Shared memory bank conflict


After … a long time, I boiled a performance issue down to the simplified code below. It’s most probably due shared memory bank conflicts. I read some NVIDIA doc pages (again and again), but I don’t really see how I can avoid the bank conflicts, since all solutions I saw use strided/offset methods with thread index involved. In my case, the x[] array is sequentially populated inside the kernel and calculations done on the entire array also inside the kernel.

__global__ void k() {
	__shared__ uint64_t x[32] = { 0 };
	for (i = 0; i < 32; i++)
		x[i] =  i;

The performance loss is about factor 2.5. I need to get rid of this. A hint would be sufficient.

Many thanks!

Probably your “boiling” down process has removed important info.

Anyway, a concern about bank conflicts can only be considered in light of behavior of threads in a warp, not a single thread.

Your code as shown here (the for-loop, at least) would not demonstrate any bank conflicts. Even if we consider multiple threads in a warp, for the code you have shown here, there is no reason to presume bank conflicts. All threads accessing the same location in shared memory in any particular cycle is not a bank conflict.
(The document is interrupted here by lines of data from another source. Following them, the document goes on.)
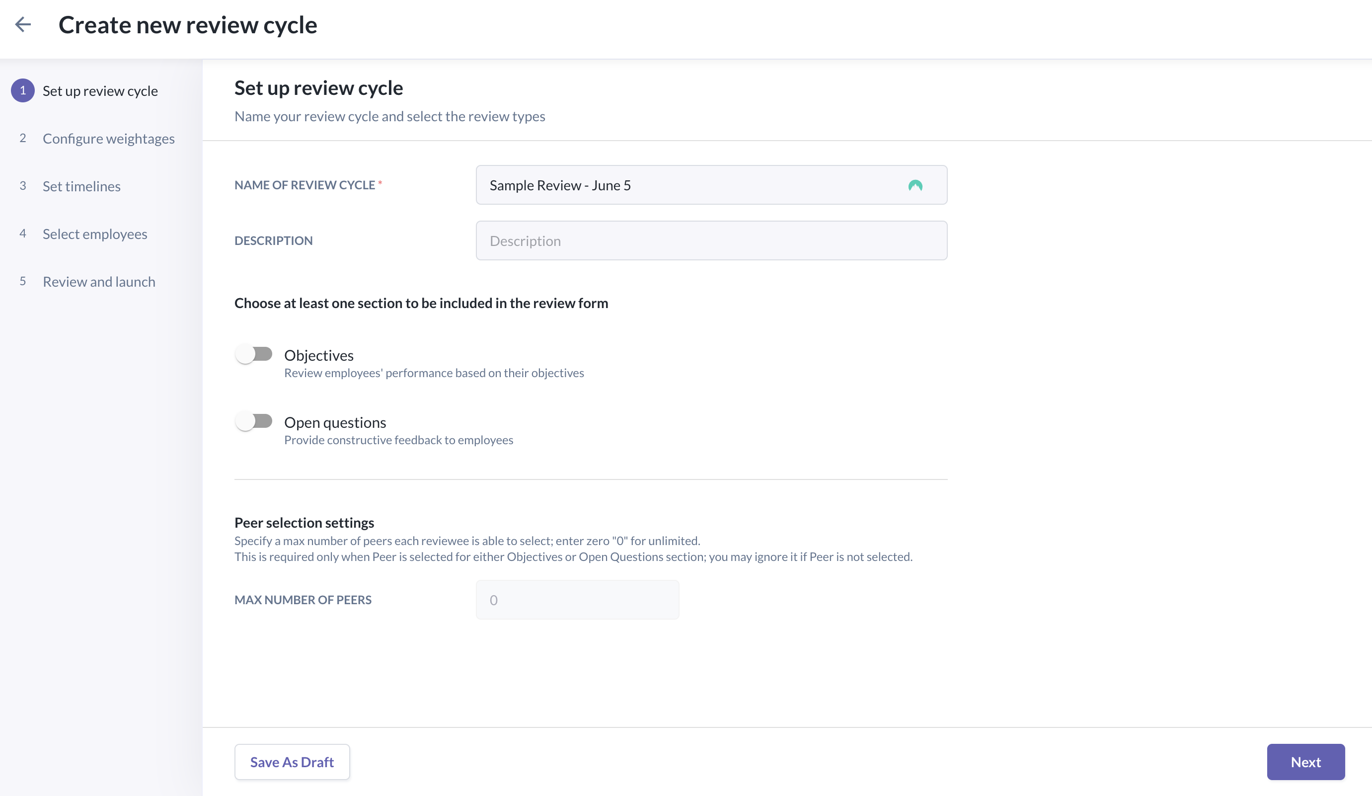This screenshot has height=796, width=1372.
Task: Click step number 2 in sidebar
Action: [23, 138]
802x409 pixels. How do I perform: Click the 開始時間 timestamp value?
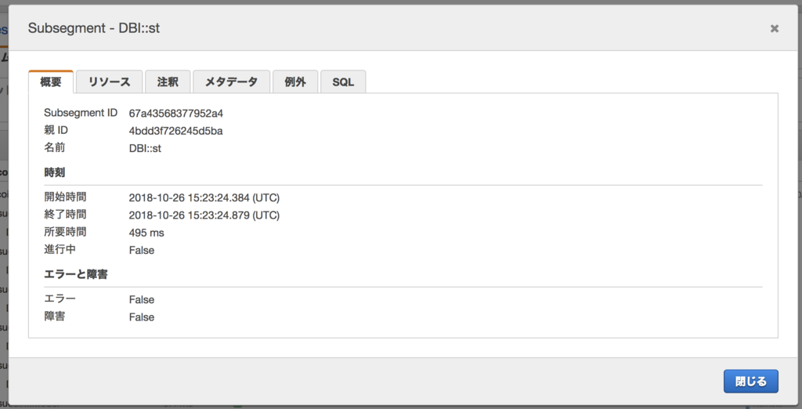coord(204,197)
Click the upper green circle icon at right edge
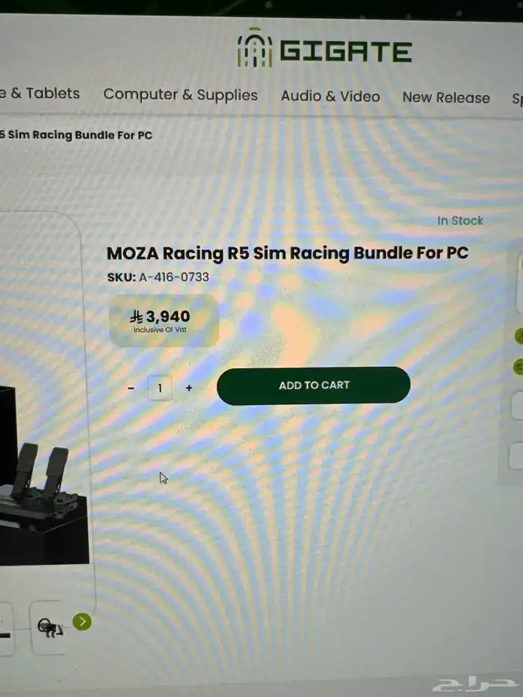 pos(519,336)
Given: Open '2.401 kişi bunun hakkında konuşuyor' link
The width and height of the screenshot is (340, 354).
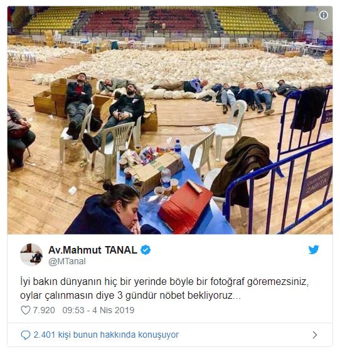Looking at the screenshot, I should coord(106,335).
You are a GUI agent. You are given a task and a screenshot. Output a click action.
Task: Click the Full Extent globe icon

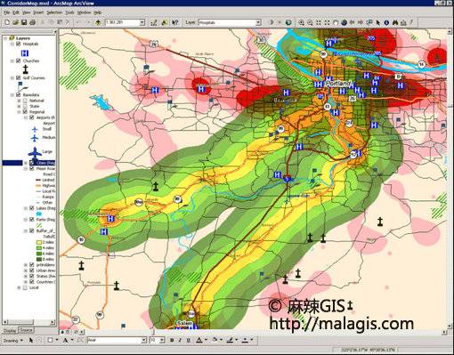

I meant “bank conflict” regarding the block (= multiple warps).

Problem solved. I checked again (and again) and found the issue (indeed in the rest of the code - but too lengthy). The shared x[] array was written by the threads - simultaneously. This was a stupid coding error from my side, not even a missing __syncthreads(). Needless to say that this obviously generated conflicts which reduced performance dramatically! Thanks for the kick …